# [Data for this task]
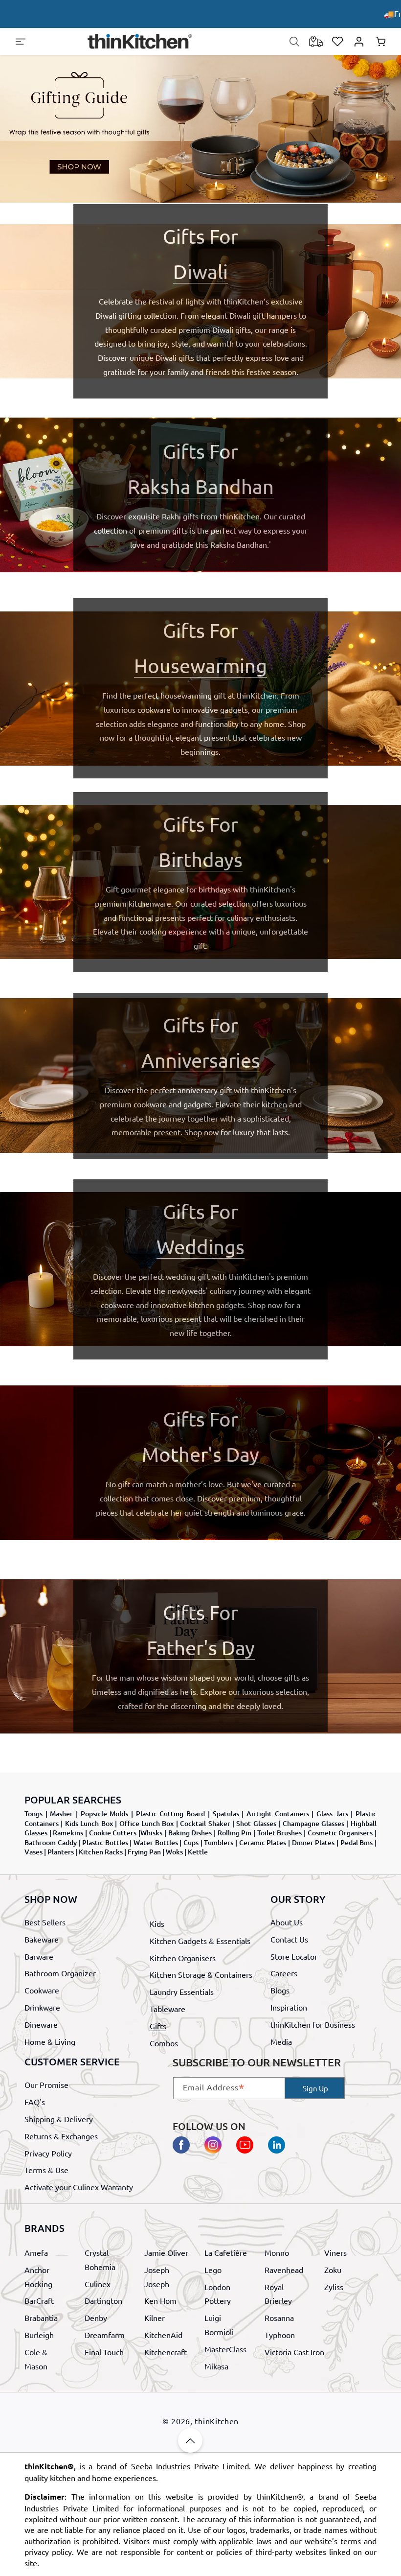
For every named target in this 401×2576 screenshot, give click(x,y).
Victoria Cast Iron (294, 2352)
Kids (157, 1923)
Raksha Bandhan (201, 486)
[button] (20, 41)
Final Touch (104, 2352)
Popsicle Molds (105, 1813)
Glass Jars (332, 1813)
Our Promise (46, 2084)
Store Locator (293, 1956)
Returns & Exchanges (61, 2136)
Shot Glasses (256, 1823)
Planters (60, 1851)
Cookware (41, 1990)
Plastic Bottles (105, 1842)
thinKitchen (217, 2421)
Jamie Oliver (166, 2252)
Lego (213, 2269)
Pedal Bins (356, 1842)
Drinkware (42, 2007)
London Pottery (217, 2294)
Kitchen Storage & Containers (201, 1974)
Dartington (103, 2300)
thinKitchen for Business (312, 2024)
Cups (191, 1842)
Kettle (198, 1851)
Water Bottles (156, 1842)
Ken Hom (160, 2300)
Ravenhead (284, 2269)
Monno (277, 2252)
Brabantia (41, 2317)
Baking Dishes (190, 1832)
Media (281, 2041)
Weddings (200, 1246)
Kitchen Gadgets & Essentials (200, 1940)
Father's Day (201, 1647)
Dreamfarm (105, 2335)
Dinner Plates (313, 1842)
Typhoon (280, 2335)
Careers (283, 1973)
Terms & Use (46, 2170)
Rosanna (279, 2317)
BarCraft (39, 2300)
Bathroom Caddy (50, 1842)
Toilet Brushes (279, 1832)
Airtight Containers (277, 1813)
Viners (335, 2252)
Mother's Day (200, 1454)
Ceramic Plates (263, 1842)
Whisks (151, 1832)
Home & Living (49, 2041)
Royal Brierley (278, 2294)
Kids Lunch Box (89, 1823)
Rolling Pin (235, 1832)
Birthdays (200, 859)
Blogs (280, 1990)
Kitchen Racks (101, 1851)
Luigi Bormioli (219, 2325)
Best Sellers (45, 1922)
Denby (96, 2317)
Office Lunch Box (146, 1823)
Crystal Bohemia (100, 2260)
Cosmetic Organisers (340, 1832)
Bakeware (41, 1939)
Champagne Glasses (313, 1823)
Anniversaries (200, 1060)
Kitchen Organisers (183, 1958)
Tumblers (218, 1842)
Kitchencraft (165, 2352)
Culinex (98, 2284)
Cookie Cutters (113, 1832)
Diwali (200, 271)
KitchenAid (163, 2335)
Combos (164, 2043)
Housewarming (200, 665)
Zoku (332, 2269)
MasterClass (225, 2349)
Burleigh (39, 2335)
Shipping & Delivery (58, 2119)
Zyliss (333, 2287)
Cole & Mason (35, 2359)
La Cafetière (225, 2252)
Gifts (158, 2026)
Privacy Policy (48, 2153)
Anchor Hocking (38, 2277)
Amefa (36, 2252)
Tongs (33, 1813)
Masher (61, 1813)
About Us (286, 1922)
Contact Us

# [Your instructions]
Omitting the pictures, write out the material above exactly as it stands.

# [Solution to this problem]
For every named target in this 401×2576 screenshot, give click(x,y).
Victoria Cast Iron (294, 2352)
Kids (157, 1923)
Raksha Bandhan (201, 486)
[button] (20, 41)
Final Touch (104, 2352)
Popsicle Molds (105, 1813)
Glass Jars (332, 1813)
Our Promise (46, 2084)
Store Locator (293, 1956)
Returns & Exchanges (61, 2136)
Shot Glasses (256, 1823)
Planters (60, 1851)
Cookware (41, 1990)
Plastic Bottles (105, 1842)
thinKitchen (217, 2421)
Jamie Oliver (166, 2252)
Lego (213, 2269)
Pedal Bins (356, 1842)
Drinkware (42, 2007)
London Pottery (217, 2294)
Kitchen Storage & Containers (201, 1974)
Dartington (103, 2300)
thinKitchen for Business (312, 2024)
Cups (191, 1842)
Kettle (198, 1851)
Water Bottles (156, 1842)
Ken Hom (160, 2300)
Ravenhead (284, 2269)
Monno (277, 2252)
Brabantia (41, 2317)
Baking Dishes (190, 1832)
Media (281, 2041)
Weddings (200, 1246)
Kitchen Gadgets & Essentials (200, 1940)
Father's Day (201, 1647)
Dreamfarm (105, 2335)
Dinner Plates (313, 1842)
Typhoon (280, 2335)
Careers (283, 1973)
Terms & Use (46, 2170)
Rosanna (279, 2317)
BarCraft (39, 2300)
Bathroom Caddy (50, 1842)
Toilet Brushes (279, 1832)
Airtight Containers (277, 1813)
Viners (335, 2252)
Mother's Day (200, 1454)
Ceramic Plates (263, 1842)
Whisks (151, 1832)
Home & Living (49, 2041)
Royal Brierley (278, 2294)
Kids Lunch Box (89, 1823)
Rolling Pin (235, 1832)
Birthdays (200, 859)
Blogs (280, 1990)
Kitchen Racks (101, 1851)
Luigi Bormioli (219, 2325)
Best Sellers (45, 1922)
Denby (96, 2317)
Office Lunch Box (146, 1823)
Crystal Bohemia (100, 2260)
Cosmetic Organisers (340, 1832)
Bakeware (41, 1939)
Champagne Glasses (313, 1823)
Anniversaries (200, 1060)
Kitchen Organisers (183, 1958)
Tumblers (218, 1842)
Kitchencraft (165, 2352)
Culinex (98, 2284)
Cookie Cutters (113, 1832)
Diwali (200, 271)
KitchenAid (163, 2335)
Combos (164, 2043)
Housewarming (200, 665)
Zoku (332, 2269)
MasterClass (225, 2349)
Burleigh (39, 2335)
Shipping & Delivery (58, 2119)
Zyliss (333, 2287)
Cole & Mason (35, 2359)
La Cafetière (225, 2252)
Gifts (158, 2026)
Privacy Policy (48, 2153)
Anchor Hocking (38, 2277)
Amefa (36, 2252)
Tongs (33, 1813)
Masher (61, 1813)
About Us (286, 1922)
Contact Us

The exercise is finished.